Dead-lettering messages will keep your queues with the right sizes and expected amount of messages, but this won't prevent you from filling up the node with messages. If these messages are being queued in a different queue on the same node, then at some point this new dead-letter queue could present a problem. What you could do in this case is to use exchange federation to send those messages to a separate node, and process them separately from the main flow of your application.

Conclusion

One of the basic questions of queueing theory with regard to requests arriving to our system can be stated as follows [1]:

λ = mean arrival time

μ = mean service rate

if λ > μ what happens?

Queue length goes to infinity over time.

We know that if we encounter this problem at any point in our architecture, sooner or later our application will be in trouble. Luckily for us RabbitMQ offers many features like queues and messages TTLs, queue expiration and queue length, tailored to avoid this issue. What's more interesting, is that we don't need to lose messages just because we use these features. The dead-letter exchange can help us to re-route messages to more appropriate places. It's time we make these techniques part of our queueing and messaging arsenal.

[1] - Performance Modeling and Design of Computer Systems: Queueing Theory in Action

2 Responses to “Preventing Unbounded Buffers with RabbitMQ”

MATERIAL PROVIDED:
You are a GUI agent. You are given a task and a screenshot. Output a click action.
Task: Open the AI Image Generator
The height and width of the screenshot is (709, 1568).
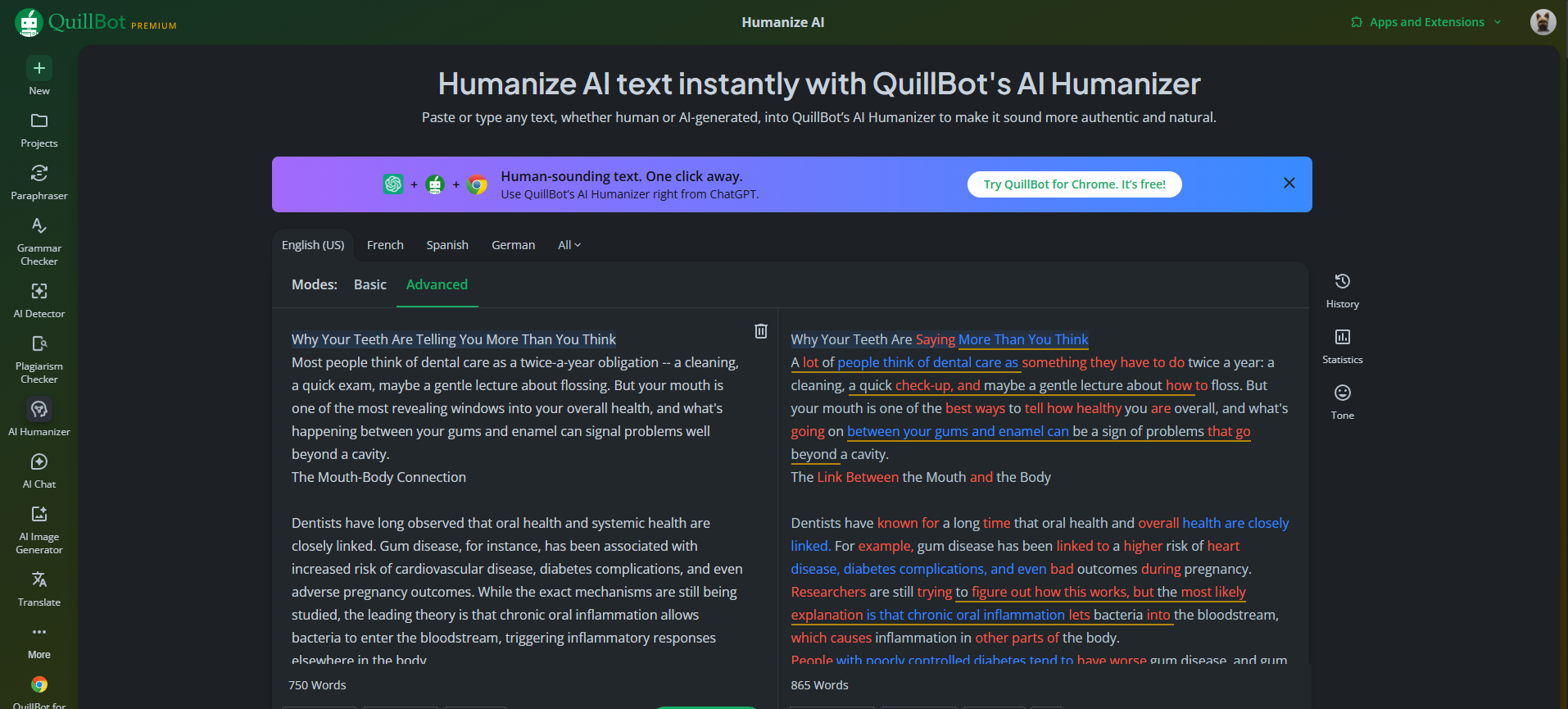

REQUIRED TASKS:
1 – In the article on preventing unbounded buffers with RabbitMQ, which features does the sentence beginning "Luckily for us RabbitMQ offers many features like" name? List each one.
2 – Carry on the article on preventing unbounded buffers with RabbitMQ, starting right after its last line.

EXPECTED RESPONSES:
1 –
- Queues and messages TTLs
- Queue expiration
- Queue length

2 –
  1. Martin Sustrik Says:

    Nice article!

    It's about time to tackle the problem of overflowing queues seriously. Till now the problem was mostly ignored in messaging community.

    What goes on, IMO, is that people simply assume they won't run out of disk space (diskspace is cheap!) without considering the fact that if the producers outpace the consumers, the queue will eventually eat any amount of diskspace.

    Those who care, on the other hand, typically assume there's an 24/7 administrator monitoring the system and saving the day when the disk overflows.

    Finally, the few who care and yet have no luxury of paying an full time admin think about it a bit and realise that the problem is really hard, that it cannot be solved by a clever hack, that it probably requires a lot of non-trivial research and simply give up.

    However, there's a lot of congestion control-related research that was done on network and transport layers, so we at least have solid starting point...

  2. Arik Says:

    Thanks for the article guys. I am currently developing a push messaging application using RabbitMQ for a large hotel chain with very vague requirements - i.e. we don't really know what will be sent on these lines. We did theorize that we will most likely have some sort of "bulk" traffic with lower priority and "real-time" traffic with higher priority.

    One concern I had was with overflowing the queue due to massive amount of messages hitting the queue at the same time without the clients keeping up with the load. So being able to set the TTL for a queue or even per-message will most likely be invaluable when we hit production and testing the system under severe load.

    Thanks again.